Uggh what is all these funds,bonds,debt mutual funds etc So much complex to understand right? Let's break everything up!!!
The Mutual Fund industry operates on a simple premise. They will tell you regular investors have little know-how about the complexities inherent in stock markets. They’ll convince you that you’ll always be at a disadvantage since you don’t have access to information that could help you optimise your choices.
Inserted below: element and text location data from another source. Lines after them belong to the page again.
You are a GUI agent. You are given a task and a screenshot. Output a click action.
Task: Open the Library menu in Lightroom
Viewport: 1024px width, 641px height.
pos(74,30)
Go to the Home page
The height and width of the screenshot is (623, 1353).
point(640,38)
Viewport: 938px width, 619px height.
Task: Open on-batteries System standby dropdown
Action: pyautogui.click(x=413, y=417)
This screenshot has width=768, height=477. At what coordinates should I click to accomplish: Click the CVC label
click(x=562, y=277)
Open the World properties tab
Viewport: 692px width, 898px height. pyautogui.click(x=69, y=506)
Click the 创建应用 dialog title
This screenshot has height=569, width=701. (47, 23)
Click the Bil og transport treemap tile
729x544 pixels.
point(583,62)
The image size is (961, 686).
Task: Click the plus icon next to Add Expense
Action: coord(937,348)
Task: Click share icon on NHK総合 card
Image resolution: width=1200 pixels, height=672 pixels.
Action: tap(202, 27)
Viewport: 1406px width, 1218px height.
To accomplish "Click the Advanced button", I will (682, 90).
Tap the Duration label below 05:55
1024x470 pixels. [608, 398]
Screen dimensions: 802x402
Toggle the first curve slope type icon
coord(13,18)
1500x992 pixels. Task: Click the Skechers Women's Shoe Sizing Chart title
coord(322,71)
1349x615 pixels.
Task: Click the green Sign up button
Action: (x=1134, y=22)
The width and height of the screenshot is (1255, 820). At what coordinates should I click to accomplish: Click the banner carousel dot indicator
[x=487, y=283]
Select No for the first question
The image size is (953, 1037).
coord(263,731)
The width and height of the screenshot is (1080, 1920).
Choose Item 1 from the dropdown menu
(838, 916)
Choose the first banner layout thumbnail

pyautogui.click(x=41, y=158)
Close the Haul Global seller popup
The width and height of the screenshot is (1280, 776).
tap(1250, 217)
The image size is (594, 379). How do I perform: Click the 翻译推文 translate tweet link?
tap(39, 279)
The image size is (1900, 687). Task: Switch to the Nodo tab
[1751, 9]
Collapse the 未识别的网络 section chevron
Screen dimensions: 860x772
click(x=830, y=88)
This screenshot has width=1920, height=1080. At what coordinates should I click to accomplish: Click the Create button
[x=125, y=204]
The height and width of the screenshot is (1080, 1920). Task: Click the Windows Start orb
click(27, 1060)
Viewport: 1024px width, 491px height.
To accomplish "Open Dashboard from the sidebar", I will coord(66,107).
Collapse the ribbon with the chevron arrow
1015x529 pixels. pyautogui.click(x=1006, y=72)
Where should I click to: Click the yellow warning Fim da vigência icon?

A better approach is to simply let them manage it for you.
They’ll take your money, divert it to a common pool — with funds mobilized from other investors like you and they’ll invest this corpus in handpicked stocks to offer you oversized returns.
So mutual funds basically invests in stock market and corporates so risk associated with them also passes on to the investor who had given those monies to mutual funds institutions. The ups and downs can be too much. It’s never a good feeling to hear that your fund is down 10% because the stock markets continue to tumble. So for the faint-hearted, they offer another alternative — a debt mutual fund (Superman the saviour).
Unlike equity mutual funds, where the fund house is exposed to the swings of the market, debt mutual funds offer more consistent returns. In a debt mutual fund they’ll use your money to lend to corporates and governments, instead of buying stocks from select companies. In return, the corporate will promise to pay the fund house the entire principal (within a specified time frame) and a fixed sum on top. The contract agreement is called a bond. The time frame — Maturity Period. And the fixed return on top is called the yield. once a fund house invests in a bond, the corporate is liable to pay back the principal and the yield. So basically it's a kind of secured investment.
Many investors usually base their decisions on returns and tend to ignore the risk. If we analyze the scenario in case of Franklin Templeton India, their debt funds were the category leaders (offered maximum returns) and hence this fiasco was coming, based on the unusual market conditions at present. With a greater return comes greater risk and investors need to be smart enough to calculate the risk factor before putting their capital at stake.
Franklin Templeton has always had a reputation for being one of the best in the business — especially with Debt Mutual Funds. The Covid-19 pandemic that has wreaked havoc in Indian bond market over the past two months has led to the fund house closing six of its debt funds with total assets under management of Rs 26000crore.
What this necessarily implies for investors is that there will no purchases and redemptions made in these funds post-cut-off time. reduced liquidity in the Indian bond markets for most debt securities and unprecedented levels of redemptions following the COVID-19 outbreak and lockdown has led the fund house to wind up six of its debt funds. These debt funds have a high exposure to low rated debt securities that have been the most impacted by the ongoing turmoil in the bond market.
In nutshell these debt funds have high exposure to low rated bonds, where liquidity is a big issue. Hence huge redemptions leading to the fund selling the bonds at very low prices, would have eroded the underlying value of the funds’ portfolios. By winding up these funds, Franklin Mutual states that it has sought to protect the value of investors. Essentially the idea to wind up the funds and stop redemptions is to prevent further value destruction in these funds on account of selling the bonds in the portfolio at very low prices. As the bond market comes back to normalcy and the appetite returns, the fund could look to sell the assets at a reasonable value.
Good Article! keep it up Aman! best wishes.